A Miami federal court case against Exxon offers special insight into oil company tactics, both before and after an action is filed. Beginning in 1982 Exxon introduced a “discount for cash” program to attract more price-conscious consumers. The company also instituted a three percent fee to the dealer on credit-card sales. To offset the fee, dealers were supposed to get a 1.7-cent-per-gallon reduction in their wholesale gas price. But documents and testimony showed that except for two brief periods in 1982 and 1991, the dealers never got the break over the twelve years of the program.
After a shocked group of dealers heard company executive Jim Carter admit at a national meeting that they hadn't been receiving the discount, they filed a class-action suit in 1991. The amount Exxon saved by depriving the 12,000 dealers in 37 states of their penny-plus per gallon is eye-popping, according to their attorney. With interest, says Jay Solowsky, “the aggregate is around a billion dollars.”
Exxon wasn't about to let the case proceed smoothly. As records show the company immediately flooded the court with every conceivable motion, slowed the discovery process, challenged witnesses, and otherwise obstructed progress. Eight years later the case finally went to a jury, which was unable to reach a verdict. A new trial is set for January 2001.
Even if the dealers win the next go-round, they face numerous appeals and challenges that eventually could reach the state Supreme Court. “We're probably looking at a four-year road,” Solowsky says. In the interim the dealers must wait, and the waiting is painful. “This is not a windfall for them,” he says. “This is money that was taken out of their pockets, and some of them desperately need it.”
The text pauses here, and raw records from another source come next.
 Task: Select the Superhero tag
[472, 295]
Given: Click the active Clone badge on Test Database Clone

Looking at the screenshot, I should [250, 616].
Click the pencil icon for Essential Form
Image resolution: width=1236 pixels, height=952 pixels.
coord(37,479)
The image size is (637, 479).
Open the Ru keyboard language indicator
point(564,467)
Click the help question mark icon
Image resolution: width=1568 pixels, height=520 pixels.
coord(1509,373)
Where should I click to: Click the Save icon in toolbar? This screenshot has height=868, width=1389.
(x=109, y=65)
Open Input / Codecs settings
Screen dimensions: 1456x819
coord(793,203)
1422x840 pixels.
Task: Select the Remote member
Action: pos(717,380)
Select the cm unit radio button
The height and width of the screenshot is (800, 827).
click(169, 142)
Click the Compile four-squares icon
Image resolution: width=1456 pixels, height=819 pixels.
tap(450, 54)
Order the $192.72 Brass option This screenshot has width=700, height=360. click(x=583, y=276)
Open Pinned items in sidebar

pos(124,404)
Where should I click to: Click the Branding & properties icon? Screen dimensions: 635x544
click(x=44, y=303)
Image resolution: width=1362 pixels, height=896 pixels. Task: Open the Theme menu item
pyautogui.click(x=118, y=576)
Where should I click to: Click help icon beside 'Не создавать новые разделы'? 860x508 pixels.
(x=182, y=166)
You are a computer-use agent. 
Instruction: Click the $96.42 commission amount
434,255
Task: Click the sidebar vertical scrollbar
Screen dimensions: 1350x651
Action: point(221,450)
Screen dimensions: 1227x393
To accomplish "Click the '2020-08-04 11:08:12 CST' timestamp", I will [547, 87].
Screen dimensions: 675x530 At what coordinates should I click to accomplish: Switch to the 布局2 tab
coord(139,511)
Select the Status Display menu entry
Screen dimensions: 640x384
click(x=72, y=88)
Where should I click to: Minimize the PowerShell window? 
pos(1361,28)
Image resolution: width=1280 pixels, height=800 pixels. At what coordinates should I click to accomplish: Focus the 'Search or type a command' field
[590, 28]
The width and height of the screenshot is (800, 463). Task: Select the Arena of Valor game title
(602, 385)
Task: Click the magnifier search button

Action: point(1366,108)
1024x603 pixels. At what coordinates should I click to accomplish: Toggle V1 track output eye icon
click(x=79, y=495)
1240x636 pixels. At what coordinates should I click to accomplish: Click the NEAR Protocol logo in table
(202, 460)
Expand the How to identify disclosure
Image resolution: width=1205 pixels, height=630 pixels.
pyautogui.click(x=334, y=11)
Delay is nothing new to Solowsky, who has several oil company notches in his belt from previous cases. “They institutionalized the process of stonewalling,” he says.
As they while away the days, Florida dealers aren't likely to get much help from state lawmakers. Florida passed a divorcement statute in 1974 that fixed three percent as the maximum number of stations a refiner could run as company operations in the state. The law remained dormant while a series of appeals wound through state and federal courts, but ten years later, it was finally upheld.